What is needed: The records below are to be restated word for word, with every picture left out.

Saved entries
────
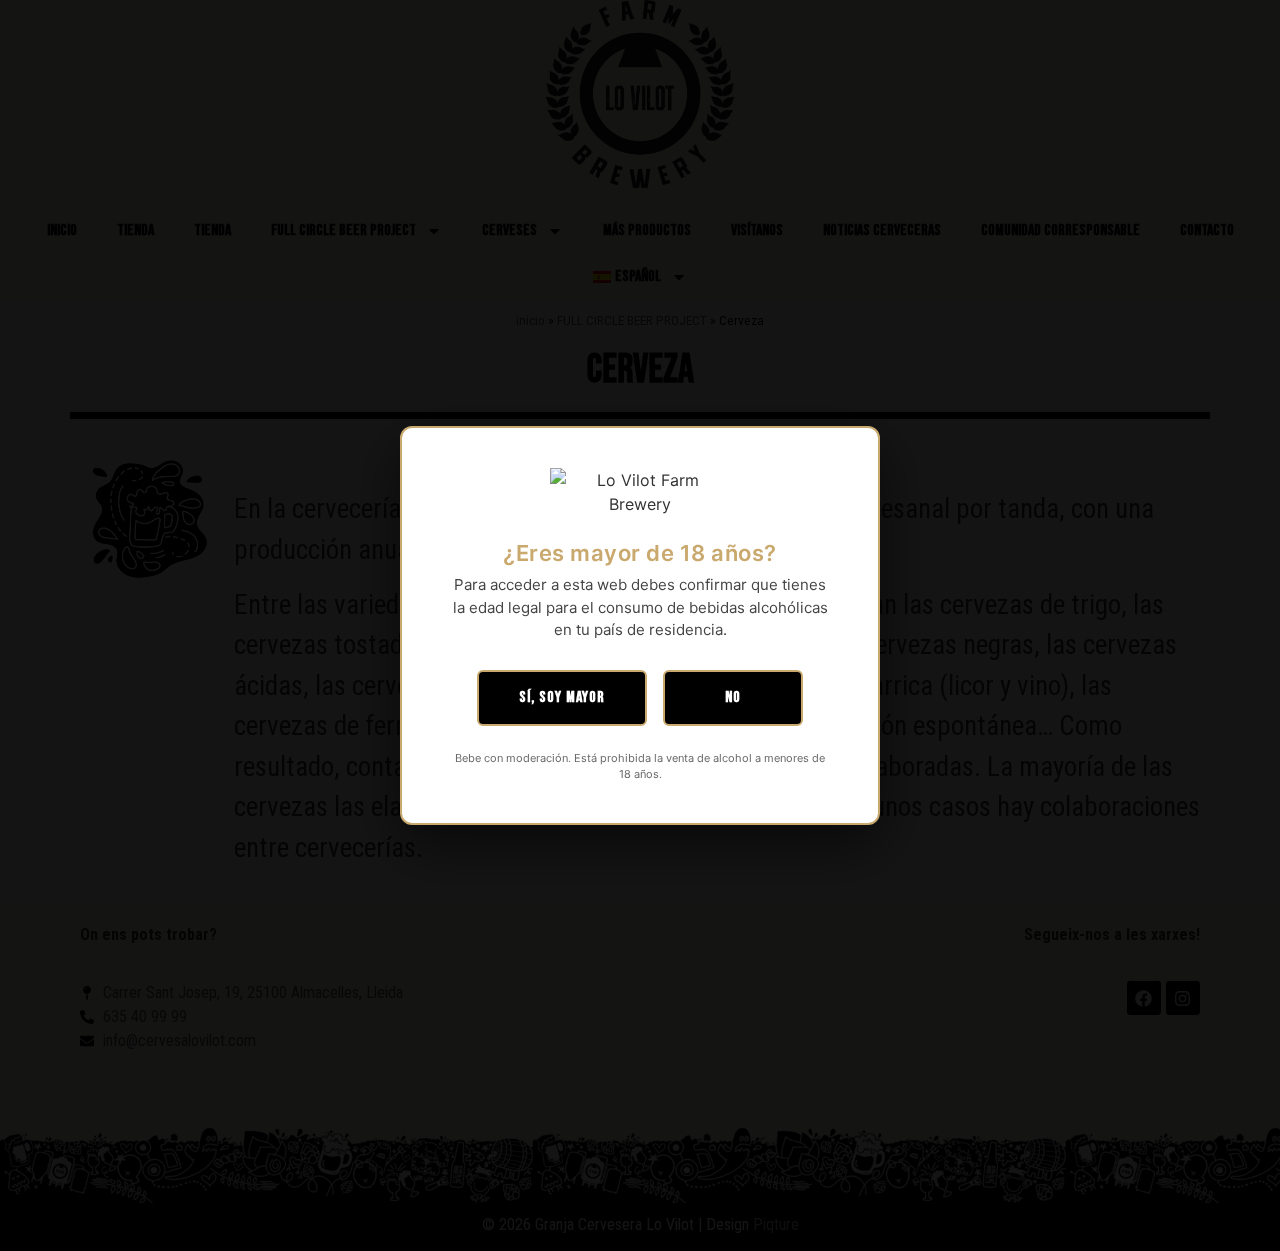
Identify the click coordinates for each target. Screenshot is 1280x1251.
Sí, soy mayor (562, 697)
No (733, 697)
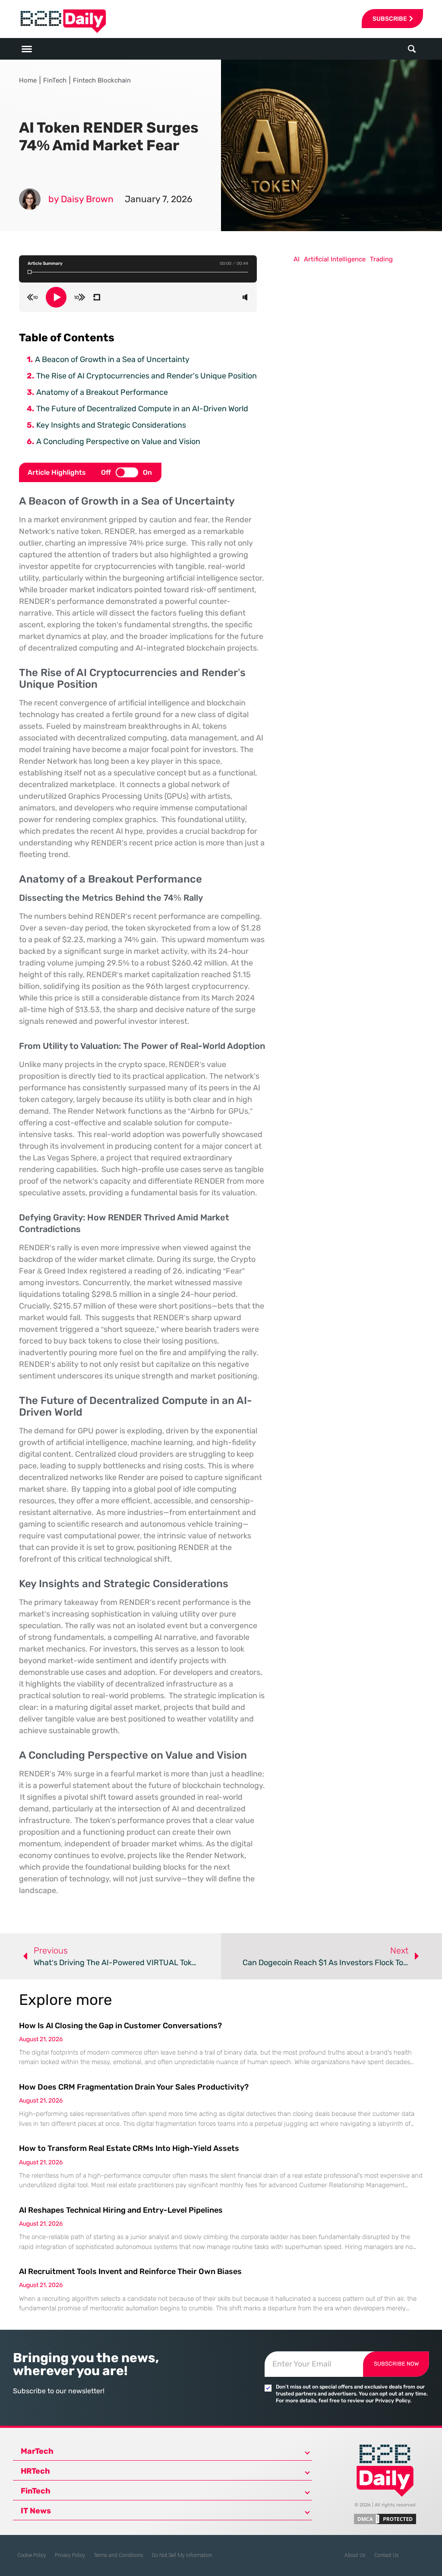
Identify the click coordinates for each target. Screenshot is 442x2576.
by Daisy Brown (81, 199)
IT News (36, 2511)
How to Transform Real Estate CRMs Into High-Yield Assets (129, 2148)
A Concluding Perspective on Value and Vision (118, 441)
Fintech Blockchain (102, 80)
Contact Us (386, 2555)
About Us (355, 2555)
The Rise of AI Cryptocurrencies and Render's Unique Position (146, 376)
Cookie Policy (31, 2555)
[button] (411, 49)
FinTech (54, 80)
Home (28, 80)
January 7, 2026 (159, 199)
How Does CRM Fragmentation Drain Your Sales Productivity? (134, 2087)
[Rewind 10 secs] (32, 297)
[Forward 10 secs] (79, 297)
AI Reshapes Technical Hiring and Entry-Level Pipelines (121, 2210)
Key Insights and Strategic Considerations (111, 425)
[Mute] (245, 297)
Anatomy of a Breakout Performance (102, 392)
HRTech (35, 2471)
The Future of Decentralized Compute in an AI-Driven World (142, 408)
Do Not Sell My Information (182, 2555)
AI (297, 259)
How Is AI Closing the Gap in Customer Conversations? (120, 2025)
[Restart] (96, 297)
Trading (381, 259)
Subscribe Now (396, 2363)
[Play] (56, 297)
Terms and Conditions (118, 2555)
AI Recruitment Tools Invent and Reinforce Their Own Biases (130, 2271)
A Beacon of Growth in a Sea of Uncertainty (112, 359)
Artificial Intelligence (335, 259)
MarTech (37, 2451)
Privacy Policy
────
Output for this exercise:
Identify the click coordinates for each target. Screenshot is 1280x1251.
Sí, soy mayor (562, 697)
No (733, 697)
Identify the click coordinates for each target. Screenshot is 442x2576.
by Daisy Brown (81, 199)
IT News (36, 2511)
How to Transform Real Estate CRMs Into High-Yield Assets (129, 2148)
A Concluding Perspective on Value and Vision (118, 441)
Fintech Blockchain (102, 80)
Contact Us (386, 2555)
About Us (355, 2555)
The Rise of AI Cryptocurrencies and Render's Unique Position (146, 376)
Cookie Policy (31, 2555)
[button] (411, 49)
FinTech (54, 80)
Home (28, 80)
January 7, 2026 (159, 199)
How Does CRM Fragmentation Drain Your Sales Productivity? (134, 2087)
[Rewind 10 secs] (32, 297)
[Forward 10 secs] (79, 297)
AI Reshapes Technical Hiring and Entry-Level Pipelines (121, 2210)
Key Insights and Strategic Considerations (111, 425)
[Mute] (245, 297)
Anatomy of a Breakout Performance (102, 392)
HRTech (35, 2471)
The Future of Decentralized Compute in an AI-Driven World (142, 408)
Do Not Sell My Information (182, 2555)
AI (297, 259)
How Is AI Closing the Gap in Customer Conversations? (120, 2025)
[Restart] (96, 297)
Trading (381, 259)
Subscribe Now (396, 2363)
[Play] (56, 297)
Terms and Conditions (118, 2555)
AI Recruitment Tools Invent and Reinforce Their Own Biases (130, 2271)
A Beacon of Growth in a Sea of Uncertainty (112, 359)
Artificial Intelligence (335, 259)
MarTech (37, 2451)
Privacy Policy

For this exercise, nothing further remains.